NÃO SOMOS OS CULPADOS, APENAS AS VÍTIMAS


Rousseau[1] já havia advertido do incauto que seria delegar a titularidade da soberania, mas seguimos caminho e orientação em sentido contrário. Ele, que estava fora dos grupos oligárquicos e aristocráticos da França de sua época, entendia que antes melhor o ego que o alter, e que uma pré-convicção social necessária seria a personalização/individualização dos interesses, assim como as necessidades e até mesmo os sonhos sociais. É bem verdade que o contexto comunitário de que se utiliza é uma sociedade de população menor e distante das complexidades políticas e morais das que nós vivemos. Talvez ele tivesse apenas receio da impossibilidade de controle do povo, titular do poder e da soberania, sobre os seus delegados, isto porque ele tinha vivido épocas de elitismo, e conseguiu constatar que sempre um conluio político, social e econômico entre as elites as protegia ante os que desde fora do poder pretendiam trocar a posição. Sua tese foi vencida definitivamente na Assembleia Constituinte de 1789. A democracia representativa foi a opção selecionada.

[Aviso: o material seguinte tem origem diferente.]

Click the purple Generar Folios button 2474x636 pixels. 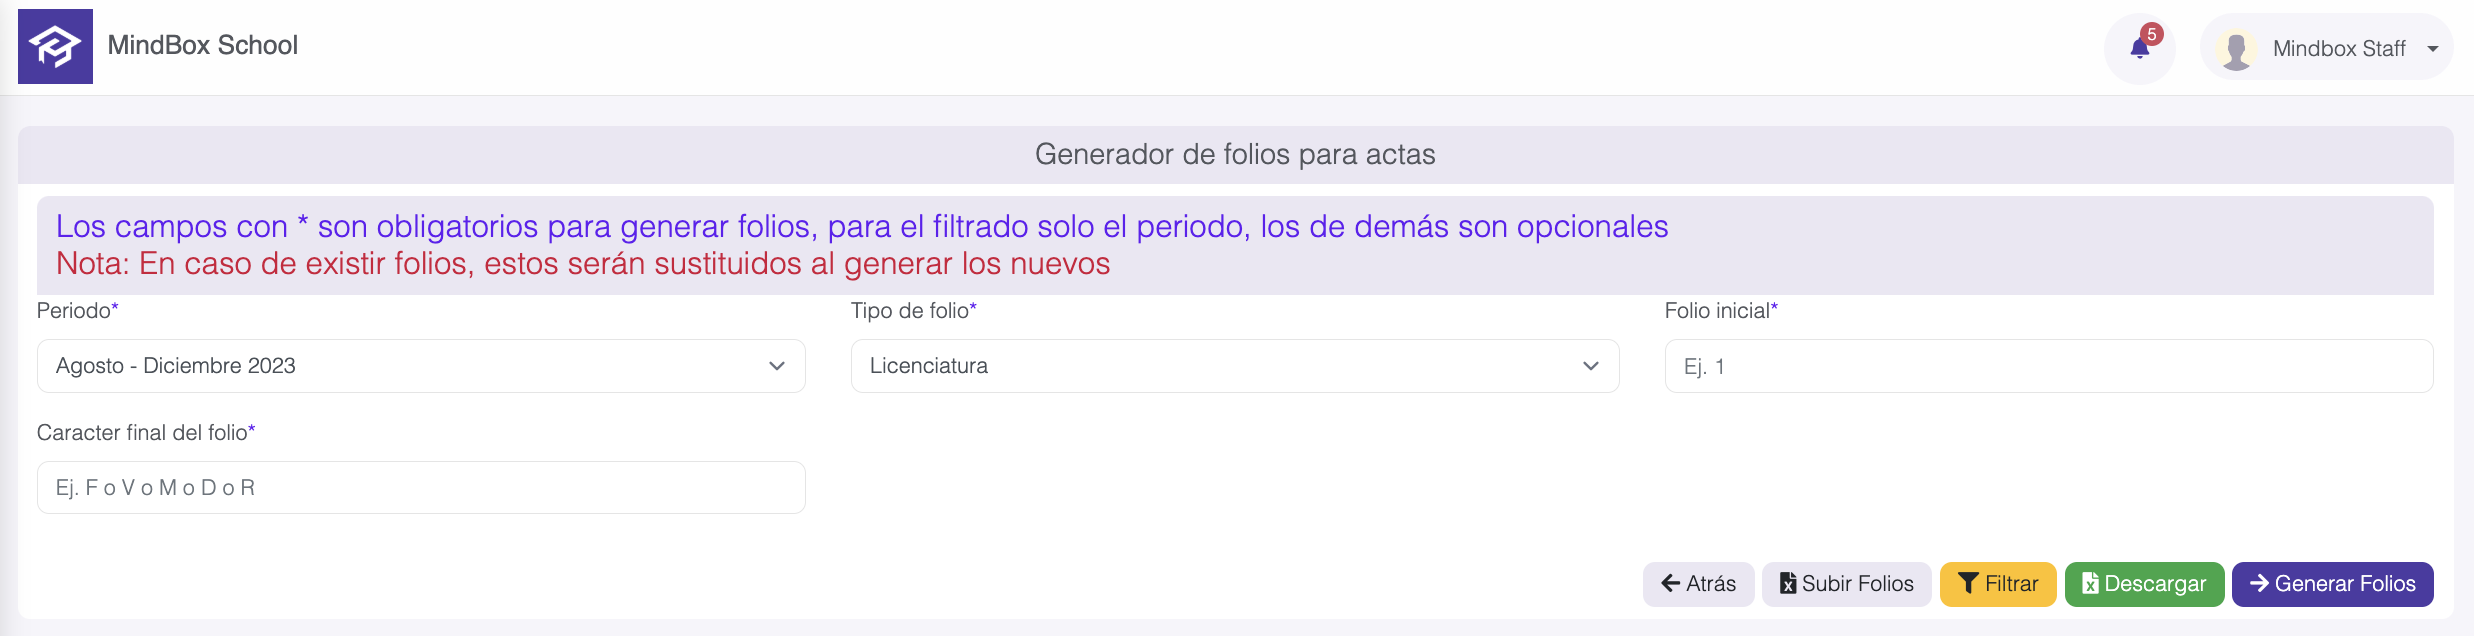tap(2332, 584)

A partir de ali começaram os problemas que até hoje debilitam as democracias e um de seus pilares fundamentais, isto é, a representatividade. Ocorre que a democracia representativa perdeu representatividade, transformando-a em menos popular. Ela permanece sustentada no contrato social, do ponto de vista político-moral, mas para nossa pena, juridicamente limita-se ao mandato político, de natureza distinta ao mandato civil. Sentimos o tempo todo as consequências de não ter seguido a orientação rousseauniana. Simplesmente, deixamos de ser titulares e donos, para ser serviçais dos que deveriam nos servir quando nos representassem.

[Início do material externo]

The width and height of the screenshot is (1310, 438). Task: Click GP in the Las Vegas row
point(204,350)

Nesse estágio estamos e continuamos à procura de um remédio político para a patologia que destrói nosso poder e todo protagonismo.

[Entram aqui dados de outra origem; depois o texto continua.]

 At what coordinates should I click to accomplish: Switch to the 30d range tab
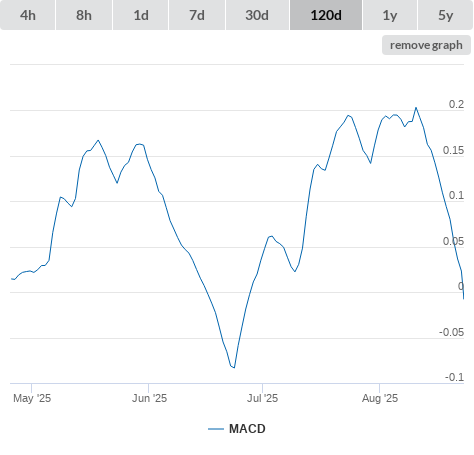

Confiar nos que se apresentam como representantes não pode ser interpretada como a nossa culpa. Não seria correto jogar culpabilidade a quem agindo de boa-fé resultou despojado daquilo que lhe pertencia. Usurpadores foram os mandatários, a traição é o crime e por isso, devem ser banidos e punidos.
Claro que uma experiência de traições deveria despertar desconfiança ou quando menos receio, mas a força da mídia, das retóricas e das promessas infinitas de mudanças que são escutadas em períodos de eleições repetidas vezes induziram-nos à mesma torpeza. O traído não pode ser responsável da traição.
É possível em democracias, ainda que imperfeitas, ativar os mecanismos de correção que a contemplam, sendo a prioridade punir os representantes desleais e infiéis, retirando assim a confiança deles, não lhes atribuindo mais a honra de nos representar.


[1] ROUSSEAU, Jean-Jacques. O contrato social. Bauru, SP: EDIPRO, 2013.